Equality: When Girls Get Drafted

Did you know? Congress has finally done it. Per a recent military spending bill, girls will now be automatically registered for the draft at 18. So desensitized to the real and noticeable average differences between men and women have we become that the news is not of note for most people or even, hard to believe, celebrated by some.

Writing for the Federalist, I invoke the wisdom of Phyllis Schlafly. One of the most underrated women of the 20th century, Schlafly saw the issues with absolute equality between the sexes under the law. If men and women are truly equal in every respect, there is no longer any meaningful objection to sending women to the frontlines of combat.

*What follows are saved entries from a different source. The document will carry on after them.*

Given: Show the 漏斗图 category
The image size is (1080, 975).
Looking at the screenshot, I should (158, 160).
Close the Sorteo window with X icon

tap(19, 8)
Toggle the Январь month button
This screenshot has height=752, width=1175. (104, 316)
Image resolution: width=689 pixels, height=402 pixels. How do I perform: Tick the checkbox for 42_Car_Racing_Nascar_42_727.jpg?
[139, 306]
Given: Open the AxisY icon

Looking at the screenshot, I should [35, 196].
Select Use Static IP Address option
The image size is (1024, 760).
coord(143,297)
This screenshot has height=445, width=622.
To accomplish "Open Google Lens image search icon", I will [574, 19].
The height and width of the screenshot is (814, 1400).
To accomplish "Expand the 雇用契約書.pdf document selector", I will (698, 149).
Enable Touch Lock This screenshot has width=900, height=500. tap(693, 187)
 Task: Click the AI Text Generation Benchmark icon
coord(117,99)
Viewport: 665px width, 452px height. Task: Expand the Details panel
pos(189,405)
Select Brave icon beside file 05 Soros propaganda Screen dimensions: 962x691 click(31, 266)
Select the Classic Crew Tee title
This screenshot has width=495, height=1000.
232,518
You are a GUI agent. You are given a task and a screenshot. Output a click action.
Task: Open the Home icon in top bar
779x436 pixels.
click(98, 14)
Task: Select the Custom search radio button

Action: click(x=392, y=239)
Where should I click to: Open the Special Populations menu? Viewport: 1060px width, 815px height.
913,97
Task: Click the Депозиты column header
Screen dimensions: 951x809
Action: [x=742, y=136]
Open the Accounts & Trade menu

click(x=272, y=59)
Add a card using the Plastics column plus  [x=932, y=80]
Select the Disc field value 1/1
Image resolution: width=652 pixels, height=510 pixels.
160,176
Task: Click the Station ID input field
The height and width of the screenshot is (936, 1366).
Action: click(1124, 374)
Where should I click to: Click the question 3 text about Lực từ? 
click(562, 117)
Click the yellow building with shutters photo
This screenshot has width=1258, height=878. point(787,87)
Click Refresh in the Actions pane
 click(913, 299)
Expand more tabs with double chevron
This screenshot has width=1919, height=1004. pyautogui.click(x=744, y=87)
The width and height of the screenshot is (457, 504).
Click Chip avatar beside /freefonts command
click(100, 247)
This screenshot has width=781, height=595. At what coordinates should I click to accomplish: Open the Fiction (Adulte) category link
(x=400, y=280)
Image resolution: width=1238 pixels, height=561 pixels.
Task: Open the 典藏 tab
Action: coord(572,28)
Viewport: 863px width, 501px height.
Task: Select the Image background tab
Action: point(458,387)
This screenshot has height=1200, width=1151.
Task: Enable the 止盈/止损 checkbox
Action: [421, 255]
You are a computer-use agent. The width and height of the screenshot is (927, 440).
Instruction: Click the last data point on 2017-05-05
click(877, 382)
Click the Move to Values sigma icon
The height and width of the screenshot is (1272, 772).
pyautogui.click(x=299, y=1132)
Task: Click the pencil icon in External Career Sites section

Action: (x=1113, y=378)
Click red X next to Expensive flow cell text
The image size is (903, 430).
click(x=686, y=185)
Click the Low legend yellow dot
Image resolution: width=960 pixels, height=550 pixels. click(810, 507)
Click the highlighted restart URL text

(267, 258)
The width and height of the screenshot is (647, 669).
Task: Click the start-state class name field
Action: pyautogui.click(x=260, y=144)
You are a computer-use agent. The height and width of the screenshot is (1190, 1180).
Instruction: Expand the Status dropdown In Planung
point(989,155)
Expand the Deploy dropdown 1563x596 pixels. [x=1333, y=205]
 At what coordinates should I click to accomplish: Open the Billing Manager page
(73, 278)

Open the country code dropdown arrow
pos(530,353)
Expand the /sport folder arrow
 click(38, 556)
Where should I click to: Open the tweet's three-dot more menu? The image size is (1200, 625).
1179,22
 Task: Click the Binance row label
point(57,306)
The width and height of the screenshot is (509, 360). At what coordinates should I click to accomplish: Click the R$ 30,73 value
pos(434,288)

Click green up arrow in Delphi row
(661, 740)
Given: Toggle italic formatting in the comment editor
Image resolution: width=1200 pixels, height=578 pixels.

While reading “The Compleat Woman,” a book of interviews by a fairly progressive British journalist, I was struck by how often a committed feminist of the 1980s or, worse yet, a feminist man, made the claim that there is “no difference” between men and women. While professional capacities may in some arenas be comparable, that is a nonsensical claim. This unreflective commitment to feminist dogma does not a one of us any good. It is also the reason that I continue to reject the mantel of “feminism” despite continued claims of its necessity.

There are places in the world that oppress women. There are child brides and honor killings. Until a hundred years ago, women in the United States could not legally vote. Is the latter oppression on the same spectrum as the former? We know how the feminists feel about it, but I can say definitively that women’s suffrage did not and cannot constrain fanatics nor erase the real and identifiable differences between men and women. When we chose to forget that, we started down the road to now.

Although we like to claim mothers are “in the trenches,” too many of us have forgotten what combat is. For more on women and the draft, read the full article here.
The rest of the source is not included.